La spoliation et le déplacement ont été un thème dominant durant le Festival du Genre. Dans toute la Tanzanie, les activistes des droits des femmes rendent compte de la pratique généralisée d’acquisitions frauduleuses de terres, en particulier de la part d'investisseurs internationaux, tels que le gouvernement des Émirats Arabes Unis et des sociétés européennes et asiatiques comme Bioshape and Sun Biofuel, souvent effectuées sans le consentement informé des populations locales et avec la complicité du gouvernement tanzanien. Ces terres sont destinées à la culture de denrées alimentaires qui seront écoulées sur les marchés nationaux de ces sociétés et gouvernements étrangers, à la fabrication de biocarburants appelés à compléter et potentiellement remplacer les carburants fossiles comme source principale d'énergie au sein de l'Union européenne; à l'extraction de minéraux et, dans certains cas, à l'exploitation touristique. Les confiscations des terres sont un problème majeur et urgent pour les Tanzaniens dont les droits sont subordonnés aux intérêts des sociétés et des gouvernements étrangers qui acquièrent la propriété des terres pour garantir une sécurité alimentaire, énergétique ou économique.

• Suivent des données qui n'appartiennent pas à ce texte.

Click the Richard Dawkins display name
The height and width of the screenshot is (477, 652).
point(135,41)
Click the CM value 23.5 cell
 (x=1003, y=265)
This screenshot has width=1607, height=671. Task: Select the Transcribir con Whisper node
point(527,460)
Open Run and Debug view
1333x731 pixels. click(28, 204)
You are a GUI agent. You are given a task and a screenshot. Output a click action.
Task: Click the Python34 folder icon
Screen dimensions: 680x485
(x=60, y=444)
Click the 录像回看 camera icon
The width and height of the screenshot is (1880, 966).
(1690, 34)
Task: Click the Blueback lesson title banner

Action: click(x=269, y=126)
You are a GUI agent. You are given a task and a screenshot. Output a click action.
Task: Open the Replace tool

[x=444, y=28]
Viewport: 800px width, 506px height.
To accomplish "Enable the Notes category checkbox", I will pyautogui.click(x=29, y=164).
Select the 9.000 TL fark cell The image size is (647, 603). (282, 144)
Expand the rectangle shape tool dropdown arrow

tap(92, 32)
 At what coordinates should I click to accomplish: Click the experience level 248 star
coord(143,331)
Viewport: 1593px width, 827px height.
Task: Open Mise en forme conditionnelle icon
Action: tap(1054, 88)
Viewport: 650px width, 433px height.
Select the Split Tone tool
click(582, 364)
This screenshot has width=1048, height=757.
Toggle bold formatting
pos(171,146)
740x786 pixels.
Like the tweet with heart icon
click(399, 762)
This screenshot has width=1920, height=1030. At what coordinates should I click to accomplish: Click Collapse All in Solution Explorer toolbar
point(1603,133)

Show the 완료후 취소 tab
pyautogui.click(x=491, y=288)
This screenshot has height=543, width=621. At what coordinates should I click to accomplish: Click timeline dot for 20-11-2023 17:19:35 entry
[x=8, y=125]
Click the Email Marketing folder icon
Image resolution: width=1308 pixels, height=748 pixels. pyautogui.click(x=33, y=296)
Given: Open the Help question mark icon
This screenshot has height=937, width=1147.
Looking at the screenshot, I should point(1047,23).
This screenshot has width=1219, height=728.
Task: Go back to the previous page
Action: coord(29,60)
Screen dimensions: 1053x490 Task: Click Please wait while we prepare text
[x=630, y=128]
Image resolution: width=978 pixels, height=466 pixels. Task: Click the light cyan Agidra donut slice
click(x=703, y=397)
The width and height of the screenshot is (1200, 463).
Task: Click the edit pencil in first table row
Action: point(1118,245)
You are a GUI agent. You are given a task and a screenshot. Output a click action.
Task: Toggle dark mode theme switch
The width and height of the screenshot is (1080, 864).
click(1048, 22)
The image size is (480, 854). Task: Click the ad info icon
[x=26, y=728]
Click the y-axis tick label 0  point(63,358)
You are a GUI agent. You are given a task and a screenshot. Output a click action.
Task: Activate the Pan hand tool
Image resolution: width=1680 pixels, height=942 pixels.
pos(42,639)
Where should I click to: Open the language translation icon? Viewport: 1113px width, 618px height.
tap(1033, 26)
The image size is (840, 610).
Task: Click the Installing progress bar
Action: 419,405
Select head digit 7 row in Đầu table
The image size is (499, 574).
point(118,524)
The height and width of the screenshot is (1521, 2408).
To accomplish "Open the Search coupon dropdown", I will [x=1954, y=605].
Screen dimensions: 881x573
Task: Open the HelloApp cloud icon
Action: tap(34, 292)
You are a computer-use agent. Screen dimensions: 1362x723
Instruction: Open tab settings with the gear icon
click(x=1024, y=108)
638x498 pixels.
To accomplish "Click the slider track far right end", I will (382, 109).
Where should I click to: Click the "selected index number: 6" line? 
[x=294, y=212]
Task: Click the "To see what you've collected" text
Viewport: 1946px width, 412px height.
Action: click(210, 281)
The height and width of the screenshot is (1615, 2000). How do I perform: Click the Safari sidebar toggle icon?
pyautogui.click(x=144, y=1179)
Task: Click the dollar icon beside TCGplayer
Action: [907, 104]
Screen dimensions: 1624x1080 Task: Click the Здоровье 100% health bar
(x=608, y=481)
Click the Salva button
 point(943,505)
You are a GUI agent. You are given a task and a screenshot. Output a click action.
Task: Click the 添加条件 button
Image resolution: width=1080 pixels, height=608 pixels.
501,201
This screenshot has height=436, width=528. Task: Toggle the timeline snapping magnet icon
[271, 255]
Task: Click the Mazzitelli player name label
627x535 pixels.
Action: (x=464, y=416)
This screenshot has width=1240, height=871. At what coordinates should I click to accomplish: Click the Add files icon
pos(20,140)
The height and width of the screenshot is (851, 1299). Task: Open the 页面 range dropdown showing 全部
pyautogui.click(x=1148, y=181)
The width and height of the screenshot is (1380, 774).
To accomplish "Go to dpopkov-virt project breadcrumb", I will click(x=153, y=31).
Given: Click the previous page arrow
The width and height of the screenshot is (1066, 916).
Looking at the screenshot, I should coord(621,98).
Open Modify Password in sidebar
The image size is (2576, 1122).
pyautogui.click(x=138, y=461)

Ainsi, des femmes de la communauté pastorale Masai de Loliondo, dans le nord-est de la Tanzanie, qui participaient au Festival ont raconté qu'en 2009, les forces gouvernementales ont chassé leur communauté de ses propres terres et incendié les habitations. Durant l'opération policière, les résidents ont été battus, des femmes ont été violées et plus de 3000 personnes se sont retrouvées sans logement. La zone devait être dégagée au profit d'une société des Émirats Arabes Unis qui avait acheté le terrain pour le transformer en réserve de chasse pour touristes.

Dans d'autres parties du pays, des terres ont été achetées pour cultiver des denrées alimentaires, pour la production de biocarburants ainsi que pour l'extraction de minéraux. Dans la province de Shinyanga, les terres appropriées ont été destinées à l'installation d'une mine à grande échelle et un système d'approvisionnement en eau courante a été mis en place uniquement pour le projet minier. Le système permet d'acheminer l'eau de Mwanza, village situé sur le lac Victoria, jusque Shinyanga. Les populations locales vivant tout au long du trajet de la canalisation n'ont, quant à elles, aucun accès à l'eau transportée et les femmes doivent marcher chaque jour des kilomètres pour trouver de l'eau et n’ont qu’un accès limité à l'eau des rivières et des cours d'eau. Une situation similaire est observée dans la région de Hanang où des terres ont été achetées pour cultiver des oignons destinés à l'exportation et où un système d'irrigation a été mis en place alors que les femmes des communautés locales doivent toujours parcourir de longues distances pour chercher l'eau nécessaire à la consommation du ménage.

Des activistes des droits des femmes présentes au Festival du Genre ont dénoncé l'existence de nombreux cas où le gouvernement tanzanien a autorisé les investisseurs étrangers à acheter des terrains et d'autres ressources naturelles, au détriment de ses propres citoyens.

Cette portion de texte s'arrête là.